The patron saint of this movement is Richard Dawkins, who brilliantly encapsulated this new philosophy of life in his concept of the “selfish gene.” Evolution has always had its extreme proponents, but Dawkins and his followers take Darwinism to its materialistic conclusion. Where evolutionary champion T.H. Huxley was famously known as Darwin‘s bulldog, Pinker might be seen as Dawkins’ pitbull.
The impediment to this new materialistic model of behavior is, of course, the old humanist model, the secular Enlightenment vision which sees human behavior deriving from an interrelationship between individuals and their surrounding cultural matrix. Throughout The Blank Slate, Pinker rails indignantly against humanist practitioners of the social sciences and cultural-studies disciplines. All these fields, he says, are founded on myths, deceptions and outright lies, the chief being John Locke‘s idea of the newborn mind as a “blank slate” on which any set of behaviors might be imprinted.
No mind is ever blank, Pinker asserts -- we come into the world with an innate nature, and to ignore this fact is dishonest and morally reprehensible. “The refusal to acknowledge human nature is like the Victorians’ embarrassment about sex, only worse,” he writes. “It distorts our science and scholarship, our public discourse and our day-to-day lives.” Like other proponents of evolutionary psychology, Pinker portrays himself at the epicenter of a titanic battle for the soul of the academy -- for the very future of knowledge and learning. The prize is “man” himself. Evolutionary psychologists themselves cast this struggle in religious terms -- in The Blank Slate, Pinker refers continually to the “sacred doctrines” of humanist views. Against this prevailing “theology,” he and his cohorts paint each other as the new Galileos, fearless champions of Truth who alone have the courage to look at human nature as it truly is.

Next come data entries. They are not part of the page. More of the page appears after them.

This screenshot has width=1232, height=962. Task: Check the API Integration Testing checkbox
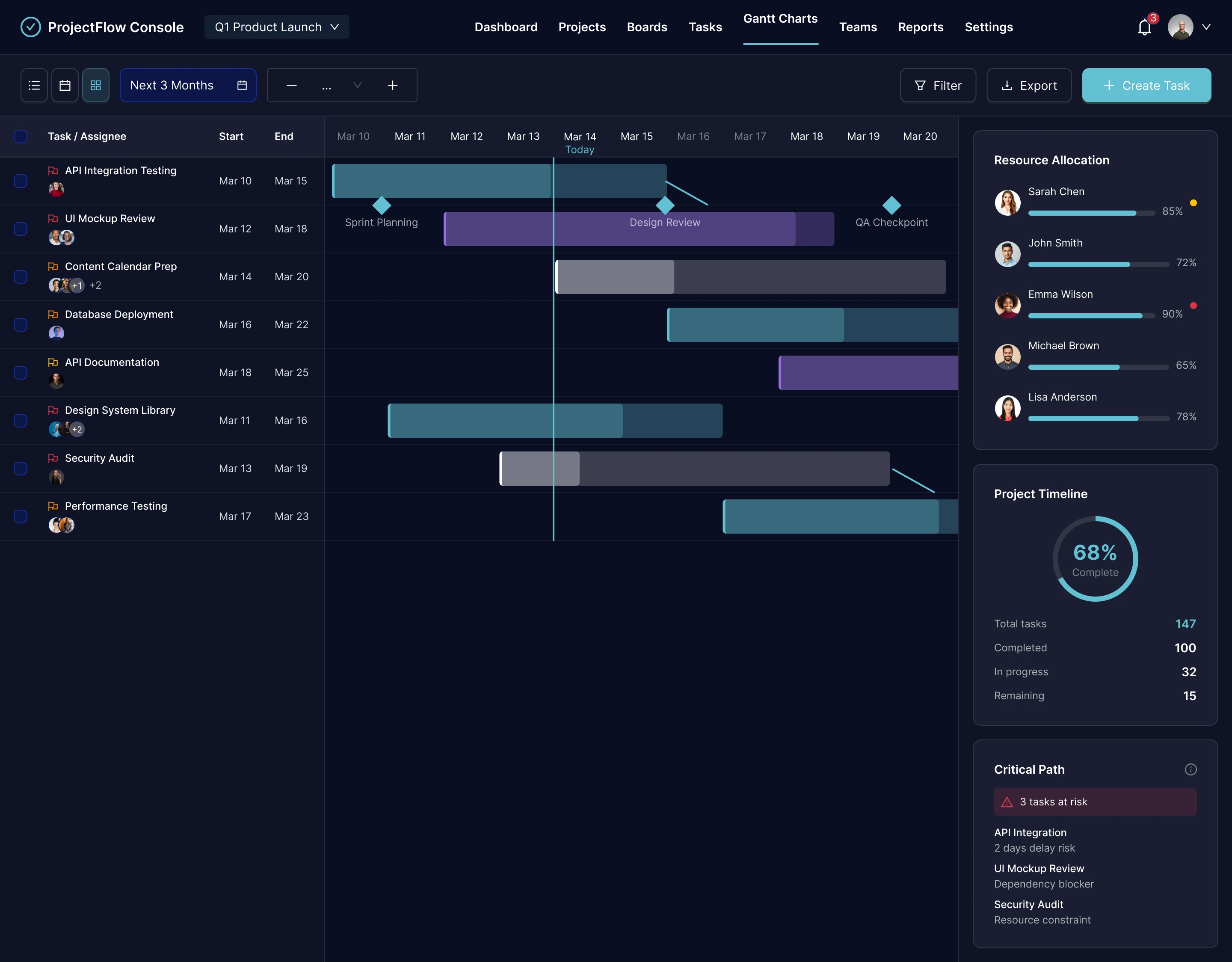pyautogui.click(x=20, y=181)
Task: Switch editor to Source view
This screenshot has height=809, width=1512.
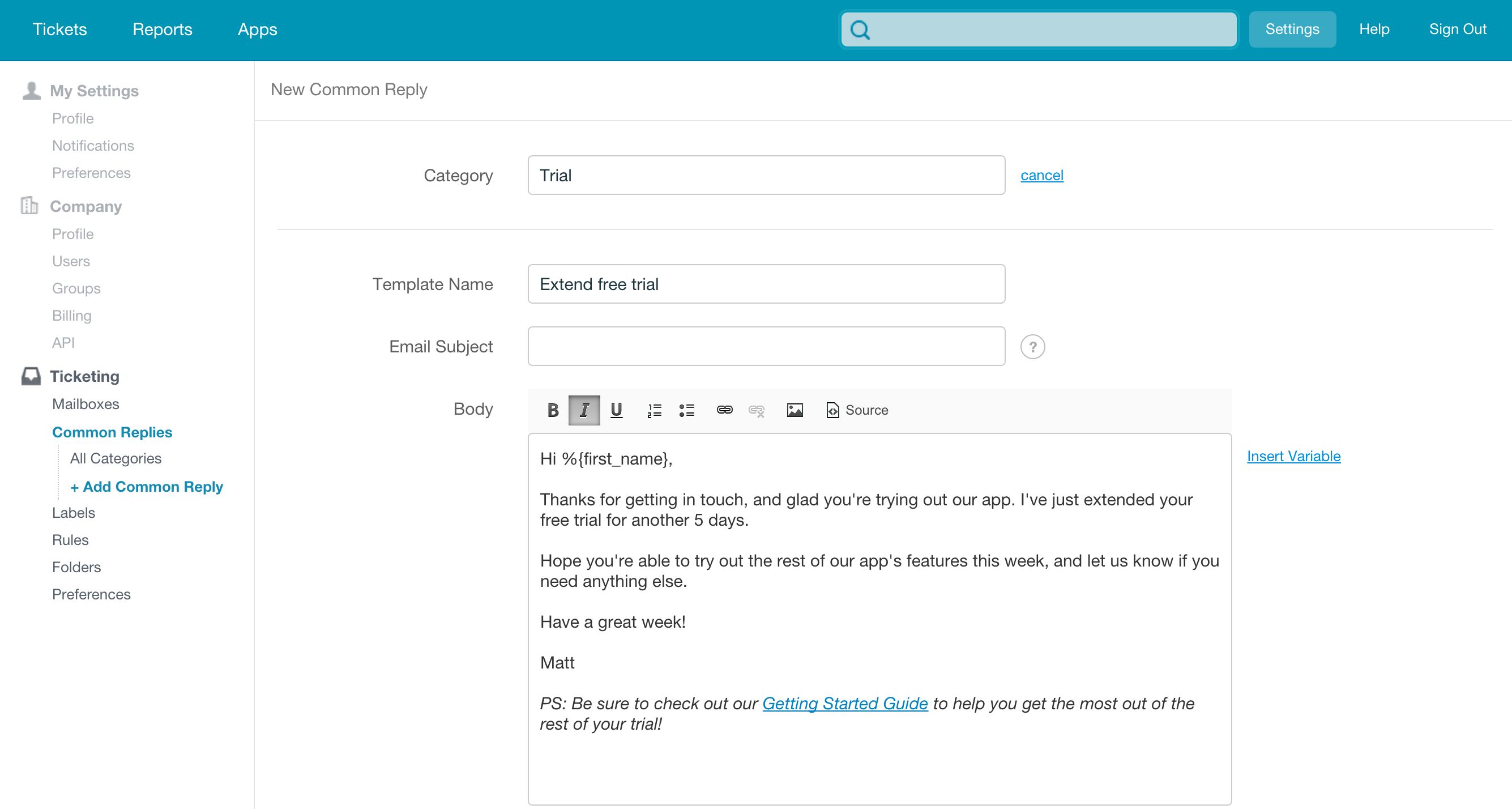Action: (857, 410)
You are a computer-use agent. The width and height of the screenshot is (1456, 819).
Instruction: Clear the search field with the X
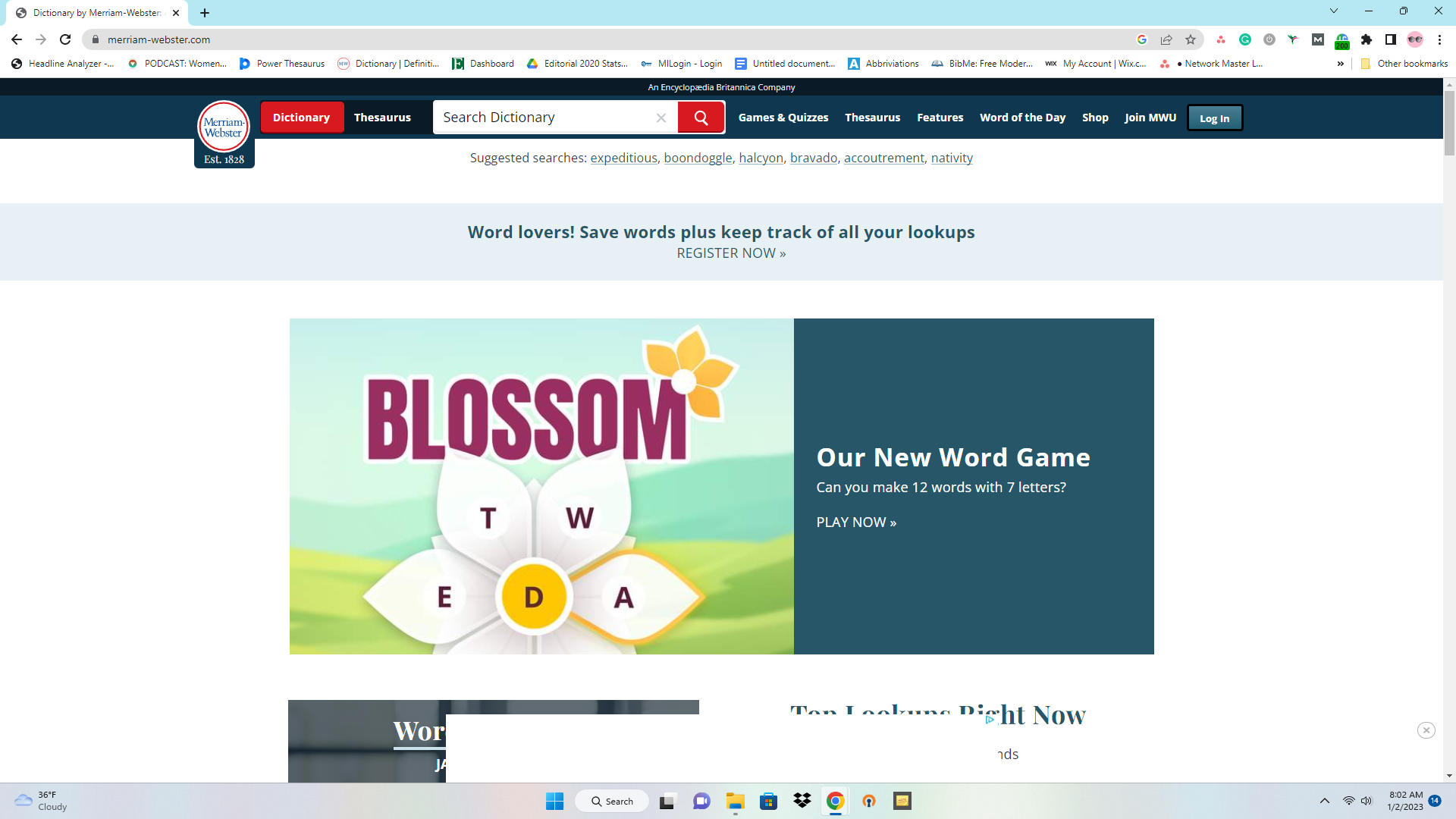point(661,117)
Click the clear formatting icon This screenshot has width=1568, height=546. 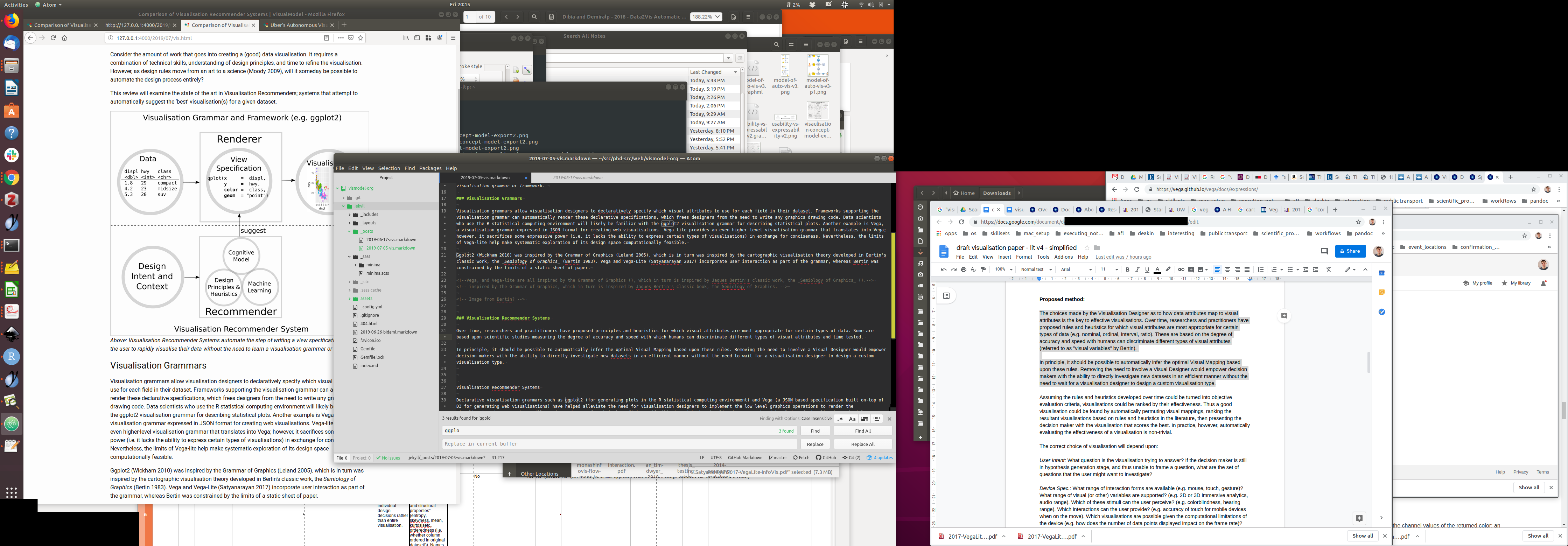click(x=1329, y=270)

They claim, for instance, that their science will revolutionize our understanding of the arts. Pinker tells us that “psycho-acoustics” will enrich the study of music, that “mental image research” will explain the techniques of narrative prose, and that “the study of visual attention and short-term memory can help to explain the experience of cinema.” But beyond the hype, there is precious little substance. About the best Pinker can come up with is this: As people explore their environment, they seek patterns which help them to negotiate it, such as perpendicular lines and axes of symmetry; vision researchers “have suggested that the pleasing visual motifs used in art and decoration exaggerate these patterns, which tell the brain that the visual system is functioning properly and analyzing the world accurately.” Which may well be true, but is hardly of earth-shattering significance for art criticism.